20-sided Fuzzy Dice Danglers

20-sided Fuzzy Dice Danglers

"True, 6-sided fuzzy dice hanging from the rear view mirror may be overdone and cliche, but 20-sided dice, that is a different story. Time to replace that ratty, dangling high school tassel with something more fitting of a geek. Think of these fuzzy icosahedrons (that's a 20-sided polyhedron for the math-impaired) as a fantasy muse, inspiring you as you drive, conjuring images of dungeon crawling, orc whacking, and critical hitting."

Wednesday, January 04, 2006

Nasa team sees explosion on Moon

Or, could it be because of something more sinister. This event could be a useful seed to jumpstart a super-hero or SF game of some sort or another.

Nasa team sees explosion on Moon

"Nasa scientists have witnessed a rare explosion on the Moon, caused by a meteoroid slamming into it.

"The blast was equal in energy to about 70kg of TNT and was seen near the edge of Mare Imbrium (the Sea of Rains).

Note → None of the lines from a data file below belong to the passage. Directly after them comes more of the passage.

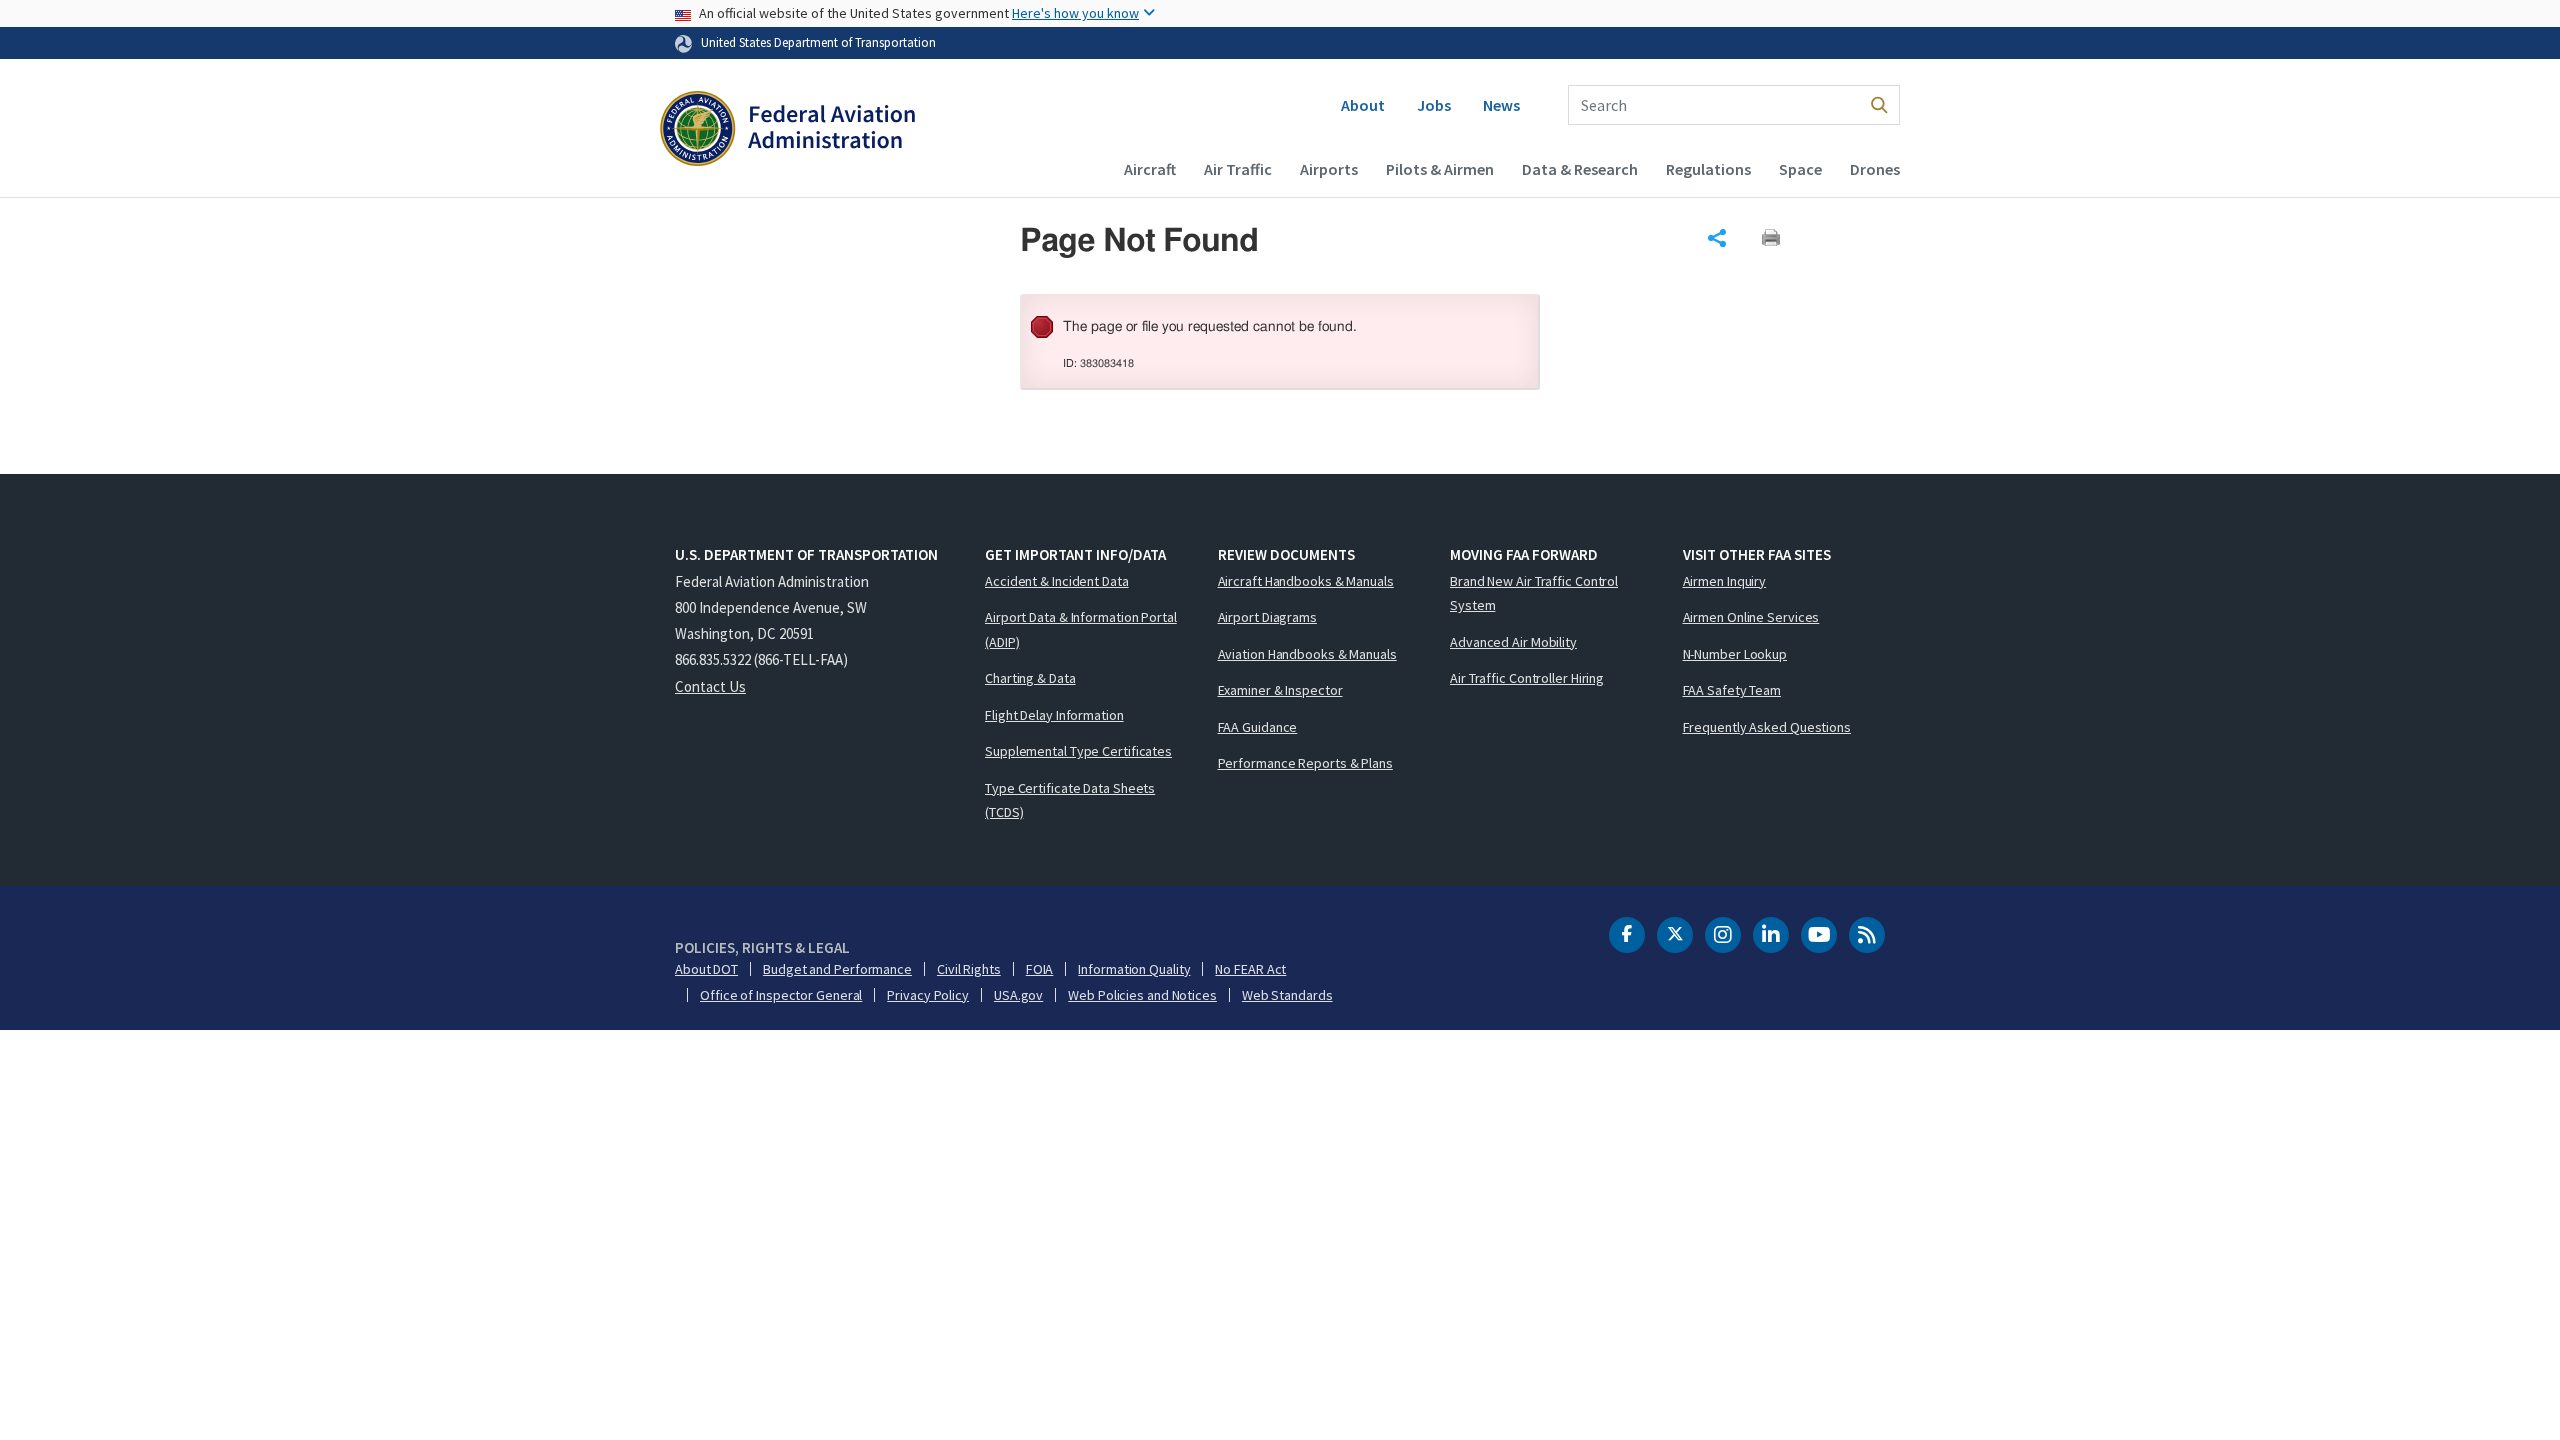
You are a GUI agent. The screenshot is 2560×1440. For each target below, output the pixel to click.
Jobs (1434, 105)
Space (1800, 169)
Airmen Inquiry (1725, 581)
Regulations (1708, 169)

"The object that hit the Moon was probably part of a shower of 'taurids' which peppered Earth in late October and early November."

Tuesday, January 03, 2006

The Coolest Rooms on the Planet

Now we know where the money from the comics are going...

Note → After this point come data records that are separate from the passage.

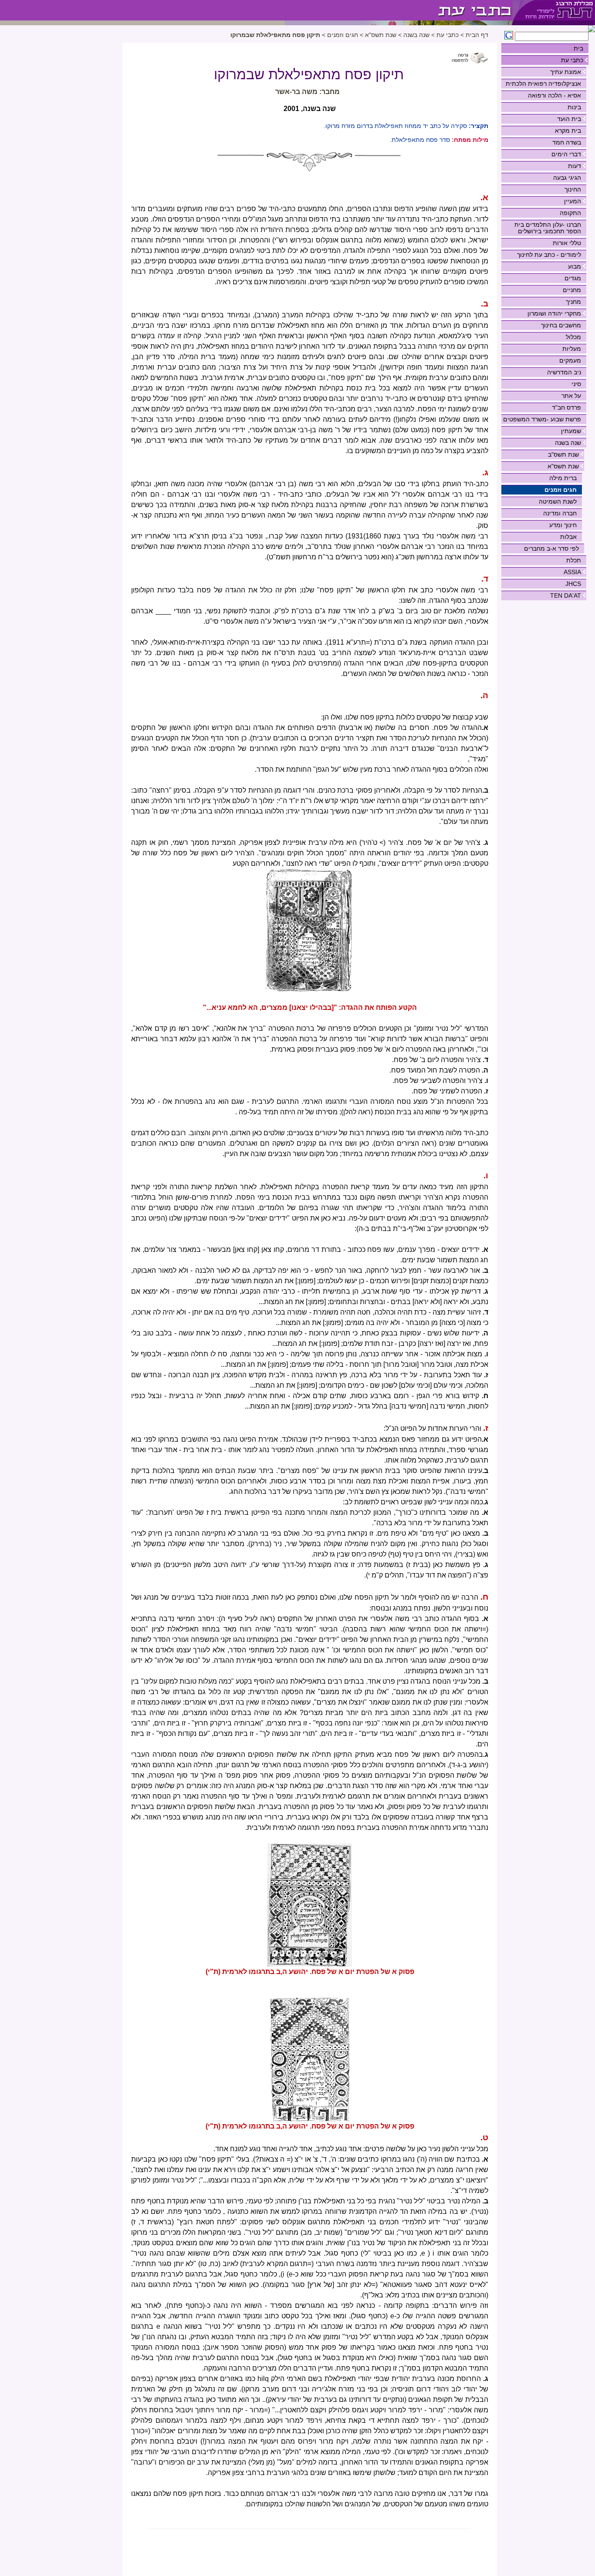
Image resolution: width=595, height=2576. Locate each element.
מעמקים (570, 360)
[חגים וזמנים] (399, 10)
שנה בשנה (568, 442)
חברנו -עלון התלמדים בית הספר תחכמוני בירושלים (547, 228)
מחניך (573, 301)
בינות (574, 107)
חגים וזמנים (560, 489)
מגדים (573, 278)
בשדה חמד (566, 142)
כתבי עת (572, 60)
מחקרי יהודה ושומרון (554, 313)
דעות (574, 165)
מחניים (572, 289)
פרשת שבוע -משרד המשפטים (542, 419)
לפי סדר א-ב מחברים (551, 548)
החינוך (573, 189)
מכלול (573, 336)
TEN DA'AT (565, 595)
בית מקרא (568, 130)
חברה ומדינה (560, 513)
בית (578, 48)
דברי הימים (566, 154)
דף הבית (477, 35)
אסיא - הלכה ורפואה (554, 95)
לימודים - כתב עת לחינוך (549, 254)
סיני (576, 383)
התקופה (570, 212)
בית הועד (569, 118)
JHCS (573, 583)
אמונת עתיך (565, 71)
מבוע (574, 266)
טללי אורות (567, 242)
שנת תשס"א (563, 466)
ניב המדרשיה (564, 372)
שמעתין (571, 430)
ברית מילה (563, 477)
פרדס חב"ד (566, 407)
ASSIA (572, 571)
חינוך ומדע (563, 524)
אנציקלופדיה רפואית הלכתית (543, 83)
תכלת (573, 560)
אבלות (568, 536)
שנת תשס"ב (563, 454)
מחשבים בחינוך (561, 325)
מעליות (571, 348)
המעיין (572, 201)
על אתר (571, 395)
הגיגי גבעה (567, 177)
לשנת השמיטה (558, 501)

The Coolest Rooms on the Planet

"Fit for a superhero, Joe Quesada's Manhattan flat accommodates technology without sacrificing clean design. As editor in chief of Marvel Comics, Quesada can watch Spider-Man save the Big Apple from anywhere in his 4,800-square-foot loft. Six rooms, including the bath, feature flat-panel screens, but the real highlight is a theater that opens into a music room."

Sunday, January 01, 2006

Dick Clark Returns to TV to Mark New Year

It was a mixed bit of sorrow and happiness seeing him on TV last night. It really isn't New Year's Eve without Dick Clark, but I guess that he isn't immortal after all and one year he won't be there any more. Just as long as Ryan Seacrest doesn't take over. Blech.

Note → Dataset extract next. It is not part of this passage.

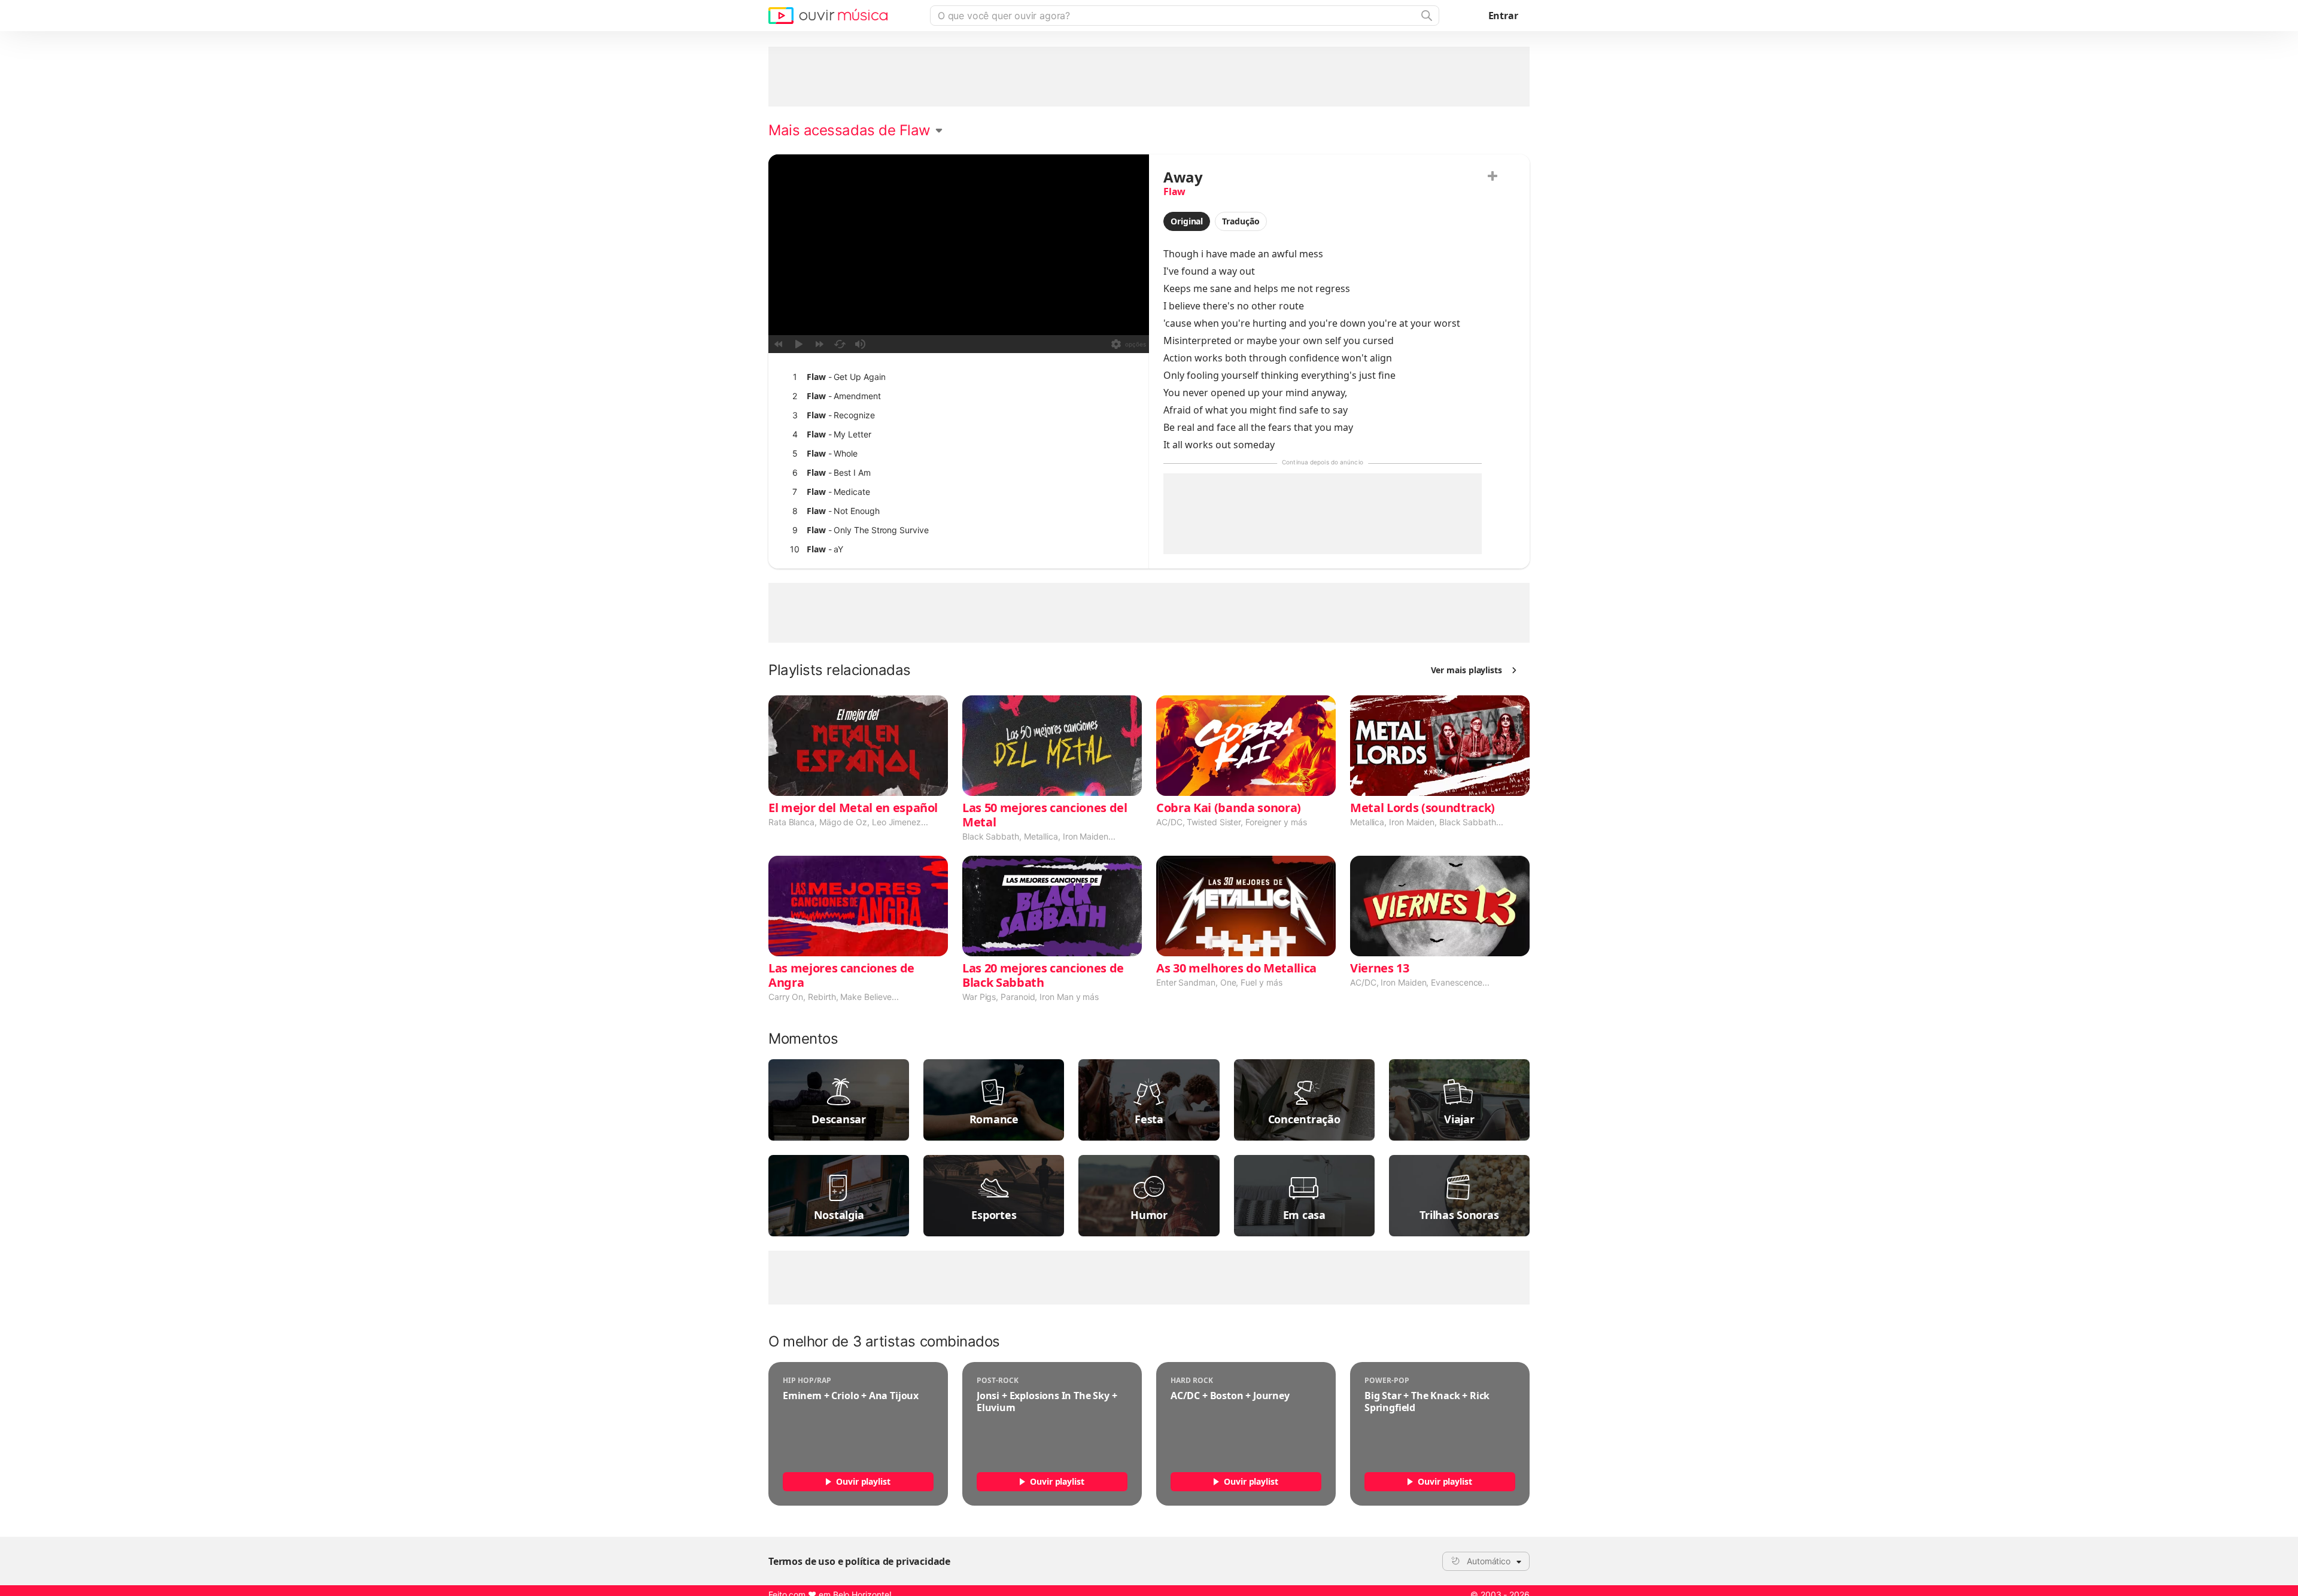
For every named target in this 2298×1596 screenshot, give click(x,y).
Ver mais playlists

Dick Clark Returns to TV to Mark New Year

"There was more to celebrate than the ball dropping in Times Square for Dick Clark — the personality who's been ringing in the New Year for decades made his first television appearance since a stroke in late 2004.

"Clark, sitting behind a desk with the street scene in the background, sounded hoarse and occasionally was hard to understand, but he said, 'I wouldn't have missed this for the world.'

"'Last year I had a stroke,' he explained. 'It left me in bad shape. I had to teach myself how to walk and talk again. It's been a long, hard fight. My speech is not perfect but I'm getting there.'"

The Lion, The Witch and The World Trade talks

The Lion, The Witch and The World Trade talks

"The fantasy land of Narnia, the subject of C. S. Lewis' stories and a just-released film, impinged on last week's World Trade Organisation talks.

"A story issued by financial news agency AFX on Sunday, picked up by several other outlets, has left a series of red faces by faithfully reporting a press release from 'the independent state of Narnia'. The story claimed Narnia had walked out of the World Trade Organisation talks in Hong Kong because it was fed up with being bullied by the US and Europe. It claimed the major powers were attempting to enforce liberalisation of its clothing sector.

"It quoted Narnia spokeswoman Susan Aslan (Aslan is the name of the Christ-like lion featured in the film, and book, The Lion, The Witch and The Wardrobe). Narnia's delegates 'were tired of bullying by EU and US delegations and would be returning immediately to their state capital at Cair Parvel,' Ms Aslan was reported as saying. 'If this brings the Hong Kong talks to the knees we will be delighted,' it went on. The story was picked up by top business websites, including Forbes.com."